Powered by MOMENTUM MEDIA
SMSF adviser logo
Powered by MOMENTUM MEDIA

Big four still good value for yield seekers

money
By Sarah Kendell
December 04 2019
1 minute read

Despite fears of further cuts to bank dividends, the big four still represent good value for yield-focused investors, according to Acadian Asset Management.

Addressing a media lunch in Sydney on Tuesday, Acadian portfolio manager Joanna Nash said while major bank stocks had seen a series of dividend cuts in recent months, yields were still high on a relative basis and the stocks’ risk return profile was reasonable for those looking for income specifically.

“The banks have cut [dividends], but if you look at them on a yield basis they don’t actually look too bad and they are still at that higher end,” Ms Nash said.

==
==

“If you look at their risk as well compared to some of the other equivalent stocks at that same yield, yes, they may have cut dividends, but they are still maintaining them at a reasonable level.

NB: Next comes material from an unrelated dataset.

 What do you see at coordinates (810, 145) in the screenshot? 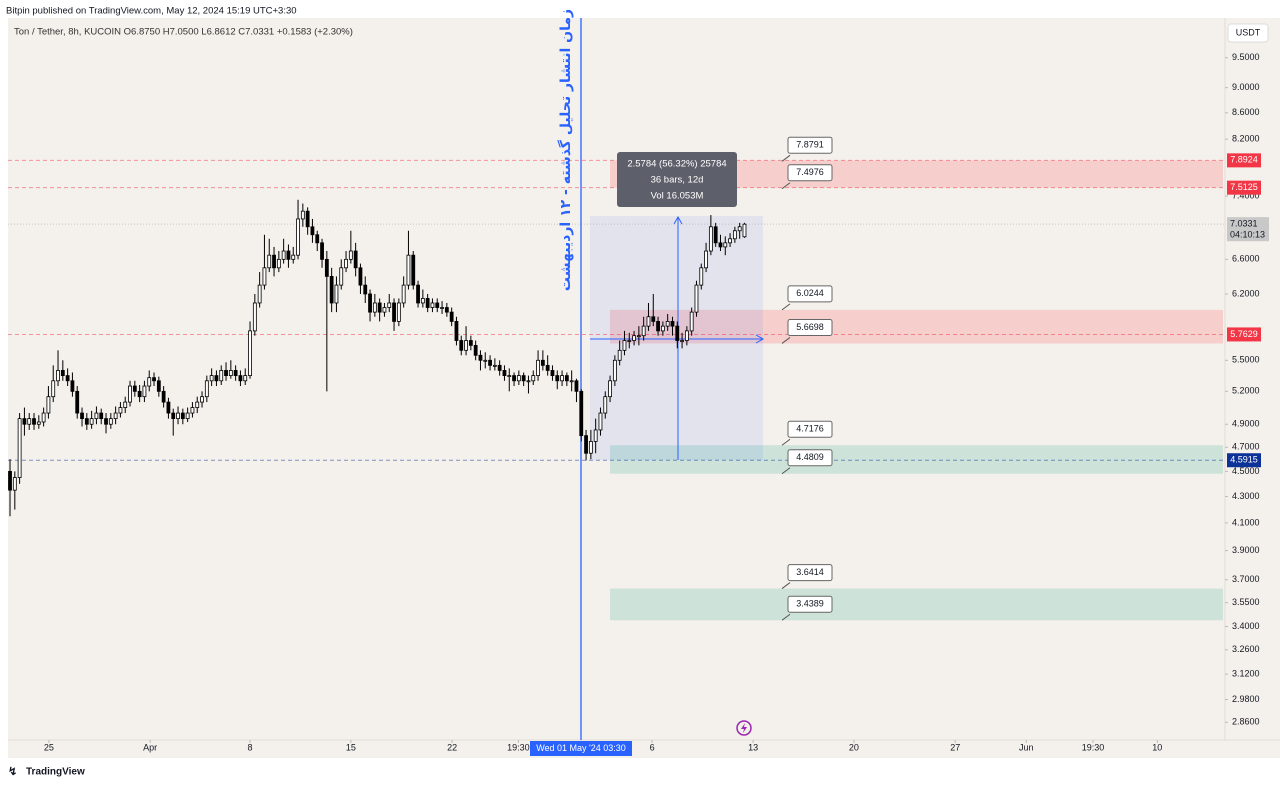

“So, you will still get people investing in the banks and we are going to chase the yield they provide as well, but it’s now not the guarantee it used to be previously.”

Ms Nash said the fund manager used a range of data points including price momentum, earnings consistency, dividend consistency and volatility to model whether high-yield stocks would have their dividends cut in the medium term, which helped yield-focused investors to avoid trapping their money in shares that surprised the market with a dividend cut.

“The way that it normally feeds through in the process is we will get a prediction of the likelihood that the company will cut dividends and then where we can usually hold up to 5 per cent of a particular stock, [the model] will say you can now only hold 4 per cent because there is a greater chance of a cut,” she said.

“There were a couple of stocks in reporting season that cut their dividends by 100 per cent that we didn’t hold at all because they had already been flagged, and there were some that cut them by 10 per cent which we were only holding up to 2 per cent. 

“What we want to avoid are the ones that cut from paying a dividend to paying nothing, because we don’t want to be using our clients’ money to invest in those stocks if they are not going to pay that yield.”